INPUT DATA -

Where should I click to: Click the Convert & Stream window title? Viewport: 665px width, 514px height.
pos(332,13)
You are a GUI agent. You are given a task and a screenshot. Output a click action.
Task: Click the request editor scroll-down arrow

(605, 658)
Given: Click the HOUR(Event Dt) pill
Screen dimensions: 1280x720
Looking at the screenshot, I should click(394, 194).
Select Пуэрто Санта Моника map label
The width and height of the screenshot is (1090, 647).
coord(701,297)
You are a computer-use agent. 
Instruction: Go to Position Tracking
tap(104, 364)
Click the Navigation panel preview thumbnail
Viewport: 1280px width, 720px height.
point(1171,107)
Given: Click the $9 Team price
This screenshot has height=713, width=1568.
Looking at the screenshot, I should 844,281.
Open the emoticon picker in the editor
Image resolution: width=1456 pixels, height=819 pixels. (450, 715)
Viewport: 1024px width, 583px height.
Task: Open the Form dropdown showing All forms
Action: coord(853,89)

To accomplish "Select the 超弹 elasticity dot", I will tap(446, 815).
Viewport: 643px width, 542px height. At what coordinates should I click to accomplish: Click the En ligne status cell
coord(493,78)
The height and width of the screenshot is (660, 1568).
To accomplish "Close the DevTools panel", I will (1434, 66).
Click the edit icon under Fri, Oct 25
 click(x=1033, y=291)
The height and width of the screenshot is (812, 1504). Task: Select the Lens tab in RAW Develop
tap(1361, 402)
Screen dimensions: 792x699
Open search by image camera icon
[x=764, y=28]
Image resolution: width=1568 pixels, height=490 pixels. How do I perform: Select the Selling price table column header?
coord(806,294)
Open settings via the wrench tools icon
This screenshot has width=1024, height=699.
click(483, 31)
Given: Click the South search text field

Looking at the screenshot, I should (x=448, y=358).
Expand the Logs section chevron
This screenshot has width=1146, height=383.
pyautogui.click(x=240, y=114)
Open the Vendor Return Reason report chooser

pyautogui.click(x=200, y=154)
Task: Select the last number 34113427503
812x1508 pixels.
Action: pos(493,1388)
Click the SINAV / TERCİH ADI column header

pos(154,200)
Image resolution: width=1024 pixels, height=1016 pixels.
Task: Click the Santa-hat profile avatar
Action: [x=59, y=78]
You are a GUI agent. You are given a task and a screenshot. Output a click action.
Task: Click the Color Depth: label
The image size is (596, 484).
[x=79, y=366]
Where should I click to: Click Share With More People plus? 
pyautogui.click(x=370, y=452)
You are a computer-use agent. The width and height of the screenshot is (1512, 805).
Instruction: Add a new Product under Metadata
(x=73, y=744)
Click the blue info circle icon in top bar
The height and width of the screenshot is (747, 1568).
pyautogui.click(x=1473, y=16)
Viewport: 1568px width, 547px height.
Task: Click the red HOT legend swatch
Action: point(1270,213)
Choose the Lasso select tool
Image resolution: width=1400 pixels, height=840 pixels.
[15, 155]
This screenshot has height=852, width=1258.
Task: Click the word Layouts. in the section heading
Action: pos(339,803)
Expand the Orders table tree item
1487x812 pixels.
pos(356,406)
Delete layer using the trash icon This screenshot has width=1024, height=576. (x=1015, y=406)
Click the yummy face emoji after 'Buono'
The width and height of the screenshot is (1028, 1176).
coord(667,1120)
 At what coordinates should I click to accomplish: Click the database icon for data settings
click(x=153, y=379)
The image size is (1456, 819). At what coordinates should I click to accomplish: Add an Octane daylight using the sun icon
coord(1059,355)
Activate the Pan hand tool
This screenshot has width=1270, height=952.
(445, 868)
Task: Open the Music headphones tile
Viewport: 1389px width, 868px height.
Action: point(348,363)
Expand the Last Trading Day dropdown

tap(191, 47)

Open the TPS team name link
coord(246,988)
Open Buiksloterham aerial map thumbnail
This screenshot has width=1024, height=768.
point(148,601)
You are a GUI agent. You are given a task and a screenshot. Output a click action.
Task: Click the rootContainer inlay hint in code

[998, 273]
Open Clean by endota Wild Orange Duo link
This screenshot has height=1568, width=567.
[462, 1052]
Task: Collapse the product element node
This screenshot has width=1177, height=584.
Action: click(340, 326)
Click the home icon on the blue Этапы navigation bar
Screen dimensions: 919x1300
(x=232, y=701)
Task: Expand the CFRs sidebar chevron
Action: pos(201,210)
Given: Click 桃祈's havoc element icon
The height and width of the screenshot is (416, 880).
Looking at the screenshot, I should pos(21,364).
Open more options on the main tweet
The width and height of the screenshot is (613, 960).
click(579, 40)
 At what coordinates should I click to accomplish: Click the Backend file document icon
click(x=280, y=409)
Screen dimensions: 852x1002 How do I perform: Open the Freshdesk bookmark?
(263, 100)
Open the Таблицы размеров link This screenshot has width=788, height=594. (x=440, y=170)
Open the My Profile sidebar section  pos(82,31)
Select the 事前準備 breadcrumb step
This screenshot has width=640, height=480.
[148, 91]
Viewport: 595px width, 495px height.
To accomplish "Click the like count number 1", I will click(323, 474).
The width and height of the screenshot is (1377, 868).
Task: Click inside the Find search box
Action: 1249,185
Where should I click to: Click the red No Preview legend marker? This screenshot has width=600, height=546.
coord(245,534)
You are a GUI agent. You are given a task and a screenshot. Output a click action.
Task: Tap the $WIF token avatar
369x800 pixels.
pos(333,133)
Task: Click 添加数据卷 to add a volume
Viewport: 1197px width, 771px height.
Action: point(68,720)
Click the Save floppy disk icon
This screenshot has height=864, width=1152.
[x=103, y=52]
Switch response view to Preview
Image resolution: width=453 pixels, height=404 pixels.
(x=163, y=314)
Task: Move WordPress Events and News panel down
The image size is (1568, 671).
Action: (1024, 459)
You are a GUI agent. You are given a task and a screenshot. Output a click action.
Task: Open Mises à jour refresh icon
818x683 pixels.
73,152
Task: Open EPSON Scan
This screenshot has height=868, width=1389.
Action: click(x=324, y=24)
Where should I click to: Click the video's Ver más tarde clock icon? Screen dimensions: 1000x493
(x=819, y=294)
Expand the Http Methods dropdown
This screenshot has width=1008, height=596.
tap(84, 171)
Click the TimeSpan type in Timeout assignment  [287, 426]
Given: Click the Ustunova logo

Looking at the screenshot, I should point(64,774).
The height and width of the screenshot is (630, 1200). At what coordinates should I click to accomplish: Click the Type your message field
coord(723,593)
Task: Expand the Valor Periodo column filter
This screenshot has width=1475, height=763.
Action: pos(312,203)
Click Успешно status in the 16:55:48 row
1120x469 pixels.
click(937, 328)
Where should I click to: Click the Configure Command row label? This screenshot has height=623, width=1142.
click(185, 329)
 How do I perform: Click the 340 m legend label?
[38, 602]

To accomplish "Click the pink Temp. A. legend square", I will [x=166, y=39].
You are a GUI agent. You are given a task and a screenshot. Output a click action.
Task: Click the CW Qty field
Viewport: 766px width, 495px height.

PROBLEM TO SOLVE - Pull out each line of the listing that contains the string "column". Treat uppercase and lowercase as different.

FINISHED TASK -
Image resolution: width=1568 pixels, height=490 pixels. How do I perform: Select the Selling price table column header?
Click the SINAV / TERCİH ADI column header
Task: Expand the Valor Periodo column filter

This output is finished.